The lender, which operated three branches, had about $61.7 million in assets and $59.6 million in deposits as of Sept. 30.

Republic Bank of Chicago, based in Oak Brook, Ill., agreed to pay the FDIC a premium of 1.20 percent to take on all of DuPage National Bank’s deposits.

Republic Bank also agreed to buy essentially all of the failed bank’s assets.

The failure of DuPage National Bank is expected to cost the deposit insurance fund $1.6 million.

U.S. bank failures have been declining since they peaked in 2010 in the wake of the financial crisis and the Great Recession.

In 2007, only three banks went under. That number jumped to 25 in 2008, after the financial meltdown, and ballooned to 140 in 2009.

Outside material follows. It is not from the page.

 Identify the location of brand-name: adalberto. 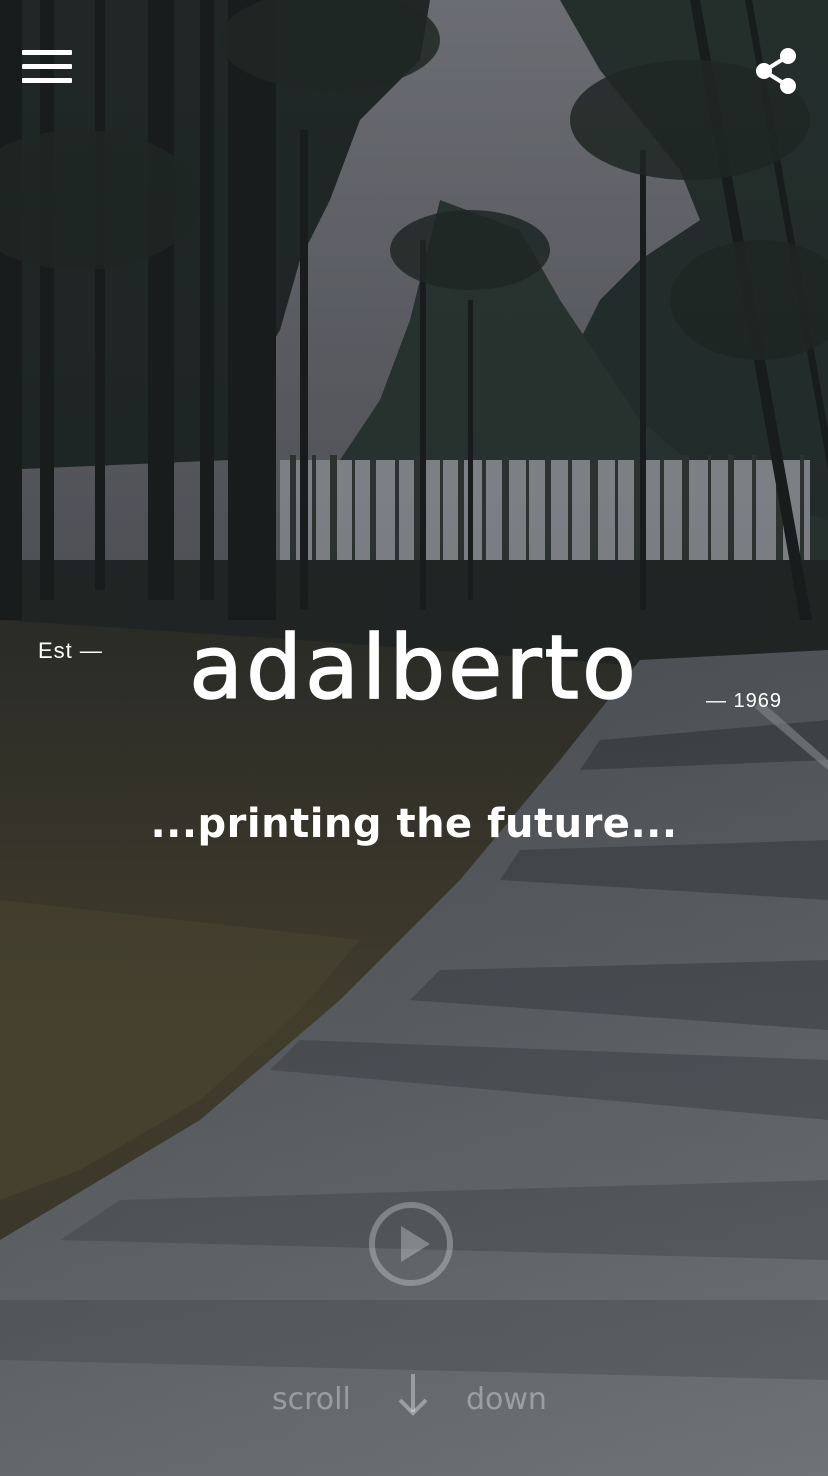
(414, 668).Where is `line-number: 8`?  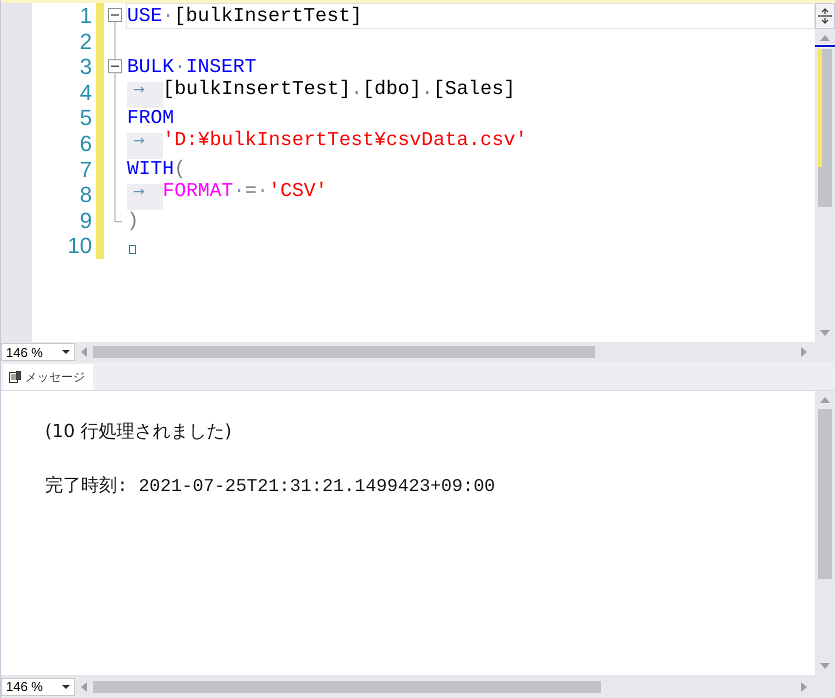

In 2010, regulators seized 157 banks, the most in any year since the savings and loan crisis two decades ago. The FDIC has said 2010 likely was the high-water mark for bank failures from the recession. They declined to a total of 92 in 2011, and fell to 51 in 2012.

Last year, bank failures slowed to 24 — still more than normal. In a strong economy, an average of four or five banks close annually.

From 2008 through 2011, bank failures cost the deposit insurance fund an estimated $88 billion, and the fund fell into the red in 2009. With failures slowing, the fund’s balance turned positive in the second quarter of 2011.

The fund had a $40.8 billion balance as of Sept. 30, up from $37.9 billion at the end of June.

The FDIC has said it expects bank failures from 2012 through 2016 will cost the fund $10 billion.